The carrier you subscribe to often subsidizes the price for an outright purchase of a great handset, recuperating the cost afterwards by shackling you with a lengthy contract. Apple and Samsung, for instance, are notorious with their profit margins, and a big part of it comes from the fact that the latest and greatest iPhone or S5 can be had for just $199 on any major carrier in the US, while it will cost you north of $600 to buy them SIM-free. The same goes for most other flagships, which launch for a price anywhere in the $600-$700 range, if you buy outright to use with your existing SIM card, but two thirds of that price are immediately swollen by the carrier if you extend your contract, or sign up for a new one.
These days, however, the competition among mobile phone makers is fiercer than it's ever been - apart from great midrangers that now come with high-res screens, long-lasting batteries, and very good cameras, we also have the rising Chinese stars, which can sell you a great-looking device with 1080p screen and 13 MP camera for half of what a brand-name flagship costs.
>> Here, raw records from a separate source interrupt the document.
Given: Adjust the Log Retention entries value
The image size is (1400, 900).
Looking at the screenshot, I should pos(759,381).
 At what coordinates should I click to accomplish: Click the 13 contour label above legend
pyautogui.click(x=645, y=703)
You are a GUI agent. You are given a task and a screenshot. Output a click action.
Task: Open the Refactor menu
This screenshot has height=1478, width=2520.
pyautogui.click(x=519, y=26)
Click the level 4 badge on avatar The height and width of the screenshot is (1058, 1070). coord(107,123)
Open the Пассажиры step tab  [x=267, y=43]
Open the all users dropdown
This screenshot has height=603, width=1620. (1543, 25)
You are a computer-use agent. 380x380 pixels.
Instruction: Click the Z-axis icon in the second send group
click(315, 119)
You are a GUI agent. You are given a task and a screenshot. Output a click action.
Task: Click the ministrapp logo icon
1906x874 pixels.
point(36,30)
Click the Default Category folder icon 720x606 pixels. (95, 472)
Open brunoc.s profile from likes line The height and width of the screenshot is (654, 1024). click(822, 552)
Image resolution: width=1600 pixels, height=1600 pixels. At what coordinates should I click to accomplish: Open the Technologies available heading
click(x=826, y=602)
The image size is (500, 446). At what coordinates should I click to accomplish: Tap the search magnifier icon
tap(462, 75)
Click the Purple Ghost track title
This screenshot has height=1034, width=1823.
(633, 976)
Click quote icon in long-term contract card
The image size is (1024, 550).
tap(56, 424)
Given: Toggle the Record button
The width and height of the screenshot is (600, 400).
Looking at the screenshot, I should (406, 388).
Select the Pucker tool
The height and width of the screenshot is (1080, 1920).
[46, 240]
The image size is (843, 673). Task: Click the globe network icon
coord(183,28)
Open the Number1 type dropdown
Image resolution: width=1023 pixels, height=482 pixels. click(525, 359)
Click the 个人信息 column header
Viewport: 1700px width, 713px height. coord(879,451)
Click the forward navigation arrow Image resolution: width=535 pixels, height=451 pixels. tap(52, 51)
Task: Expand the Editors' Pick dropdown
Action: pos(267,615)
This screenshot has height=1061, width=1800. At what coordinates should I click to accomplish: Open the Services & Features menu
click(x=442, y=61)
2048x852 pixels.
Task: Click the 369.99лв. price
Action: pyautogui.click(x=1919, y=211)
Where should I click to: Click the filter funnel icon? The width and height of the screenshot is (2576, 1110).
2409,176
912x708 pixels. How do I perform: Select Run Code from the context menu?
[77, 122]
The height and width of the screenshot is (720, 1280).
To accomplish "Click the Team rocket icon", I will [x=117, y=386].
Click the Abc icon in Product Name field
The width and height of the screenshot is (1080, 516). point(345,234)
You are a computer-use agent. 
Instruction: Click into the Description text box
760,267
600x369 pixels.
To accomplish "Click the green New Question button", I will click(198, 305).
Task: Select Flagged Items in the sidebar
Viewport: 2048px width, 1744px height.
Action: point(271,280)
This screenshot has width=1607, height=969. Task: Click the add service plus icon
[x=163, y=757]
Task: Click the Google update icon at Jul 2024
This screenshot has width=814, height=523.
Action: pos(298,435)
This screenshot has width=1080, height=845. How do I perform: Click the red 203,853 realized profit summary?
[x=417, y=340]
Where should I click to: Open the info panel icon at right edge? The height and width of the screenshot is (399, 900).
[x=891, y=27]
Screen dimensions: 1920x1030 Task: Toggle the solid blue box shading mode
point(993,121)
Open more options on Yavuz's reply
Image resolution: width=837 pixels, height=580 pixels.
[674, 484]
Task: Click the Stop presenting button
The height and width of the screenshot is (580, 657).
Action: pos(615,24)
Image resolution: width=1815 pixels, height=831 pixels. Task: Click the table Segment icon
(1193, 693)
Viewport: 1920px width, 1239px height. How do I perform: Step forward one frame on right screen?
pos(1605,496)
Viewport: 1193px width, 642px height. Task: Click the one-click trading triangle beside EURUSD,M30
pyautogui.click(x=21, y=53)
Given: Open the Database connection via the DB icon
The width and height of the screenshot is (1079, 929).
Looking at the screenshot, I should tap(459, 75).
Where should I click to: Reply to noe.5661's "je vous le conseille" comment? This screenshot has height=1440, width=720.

That is why we asked you whether you would consider buying a flagship without any carrier subsidies, or are you this addicted to the two Benjamins or so price tag which they carry, that you can't even imagine shelling for a phone as much as a laptop or a TV cost. Well, long story short, the answer is a resounding "yes" - more than three quarters of our 2150 respondents like having the latest and greatest, and don't mind shelling out full price for it. Given that most smartphone sales are still done via the carriers, both in the US and globally, we'd wager to guess the share of the respondents that said "no" would be much higher if we had asked "Have you ever bought a flagship full price?" Naturally, it also depends on the flagship, as some offer unique features and keep their value longer than others, making them a no-brainer, even at a $600+ tag.